日本法人向けにVR英会話サービスを提供しているアメリカのスタートアップ企業Immerse Inc.(イマース)が、教育機関として世界で初めてとなる「アメリカ人講師による対人VR英会話レッスン」を試験導入する。
日本でTOEICプログラムを運営する一般財団法人国際ビジネスコミュニケーション協会(IIBC)の協力の下、TOEIC Speaking Testにおける学習効果の検証を行い、生徒の英語力を検証していく。
同システムを試験導入するのは、宮城県の私立・仙台育英学園高等学校の英進進学コースだ。
「対人VR英会話サービス」は、アメリカ人講師とリアルに近い空間の中で英会話の勉強するという世界初の取り組み。

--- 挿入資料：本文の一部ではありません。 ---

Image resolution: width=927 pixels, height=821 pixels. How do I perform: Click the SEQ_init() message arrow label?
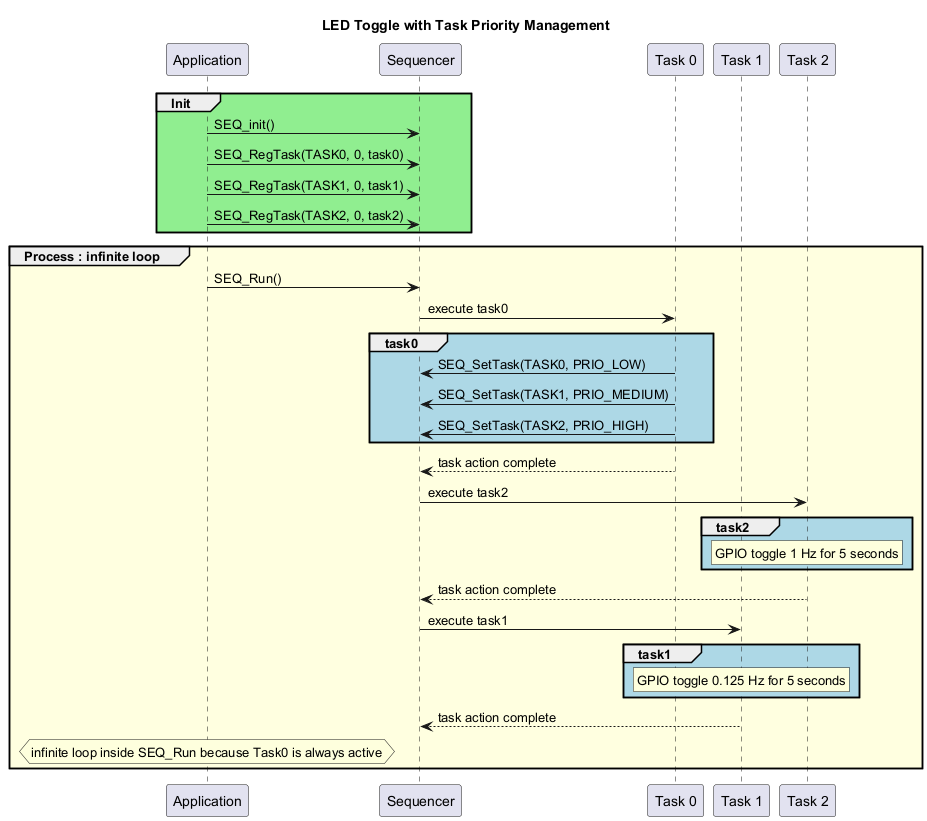[x=244, y=125]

読み書き重視となっている現行の大学入試センター試験が2023年度に「大学共通テスト」に変更され、総合的な能力を問うものになることを受け、社会で“使える英語”を話す機会をより一層作ることが狙いだ。
最大の利点は、VRのテクノロジーによって、現実に近いシチュエーション(空港、オフィス、会議室、レストランなど)の中で英会話を学習することが可能になる。
既にAIを使用したVR英会話アプリは存在するが、同システムでは、ネイティブの講師とVR世界で実際に話すことで、通常の英会話クラスを受講するのと比べて2倍から3倍の学習効果が見込めるという。

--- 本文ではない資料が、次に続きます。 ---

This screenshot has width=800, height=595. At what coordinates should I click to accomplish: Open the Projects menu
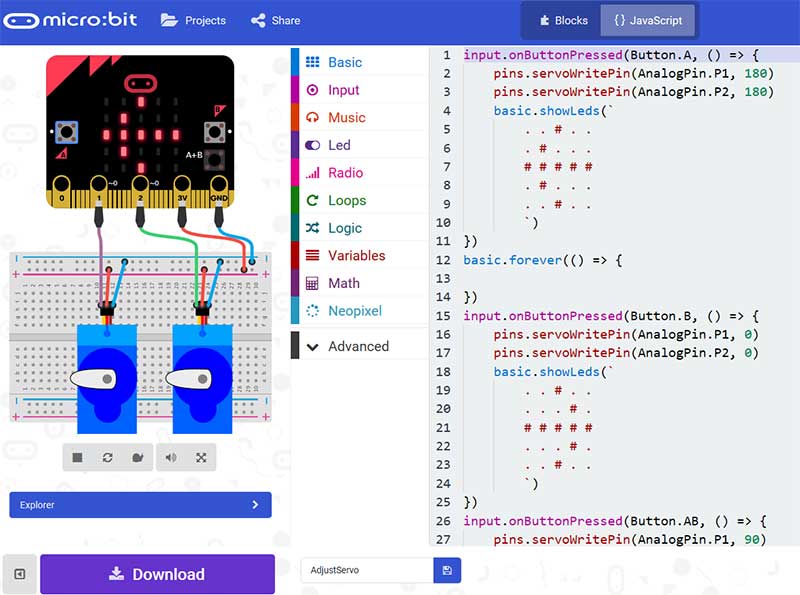pyautogui.click(x=193, y=20)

システムを試験導入する同校理事の加藤雄彦氏は、現状の英語教育への課題を分析した上で、次のように期待を寄せる。
海外姉妹校との交流や豊富な留学・研修機会の提供、オンライン英会話(OST)の導入などで英語教育に力を入れてきましたが、留学は費用が高額、研修は滞在が短期間、OSTは“リアルな実体験”が得られにくいといったようにそれぞれに課題があります。
VR英会話はこれらの課題を乗り越え、英語学習への意欲を高めることはもちろん、“コミュニケーションツールとしての英語”をより意識させることが期待できます。
同システムが普及することで、様々な事情で海外留学が難しい児童や生徒も、外国人講師と英会話レッスンができる未来が近い将来やってくるかもしれない─。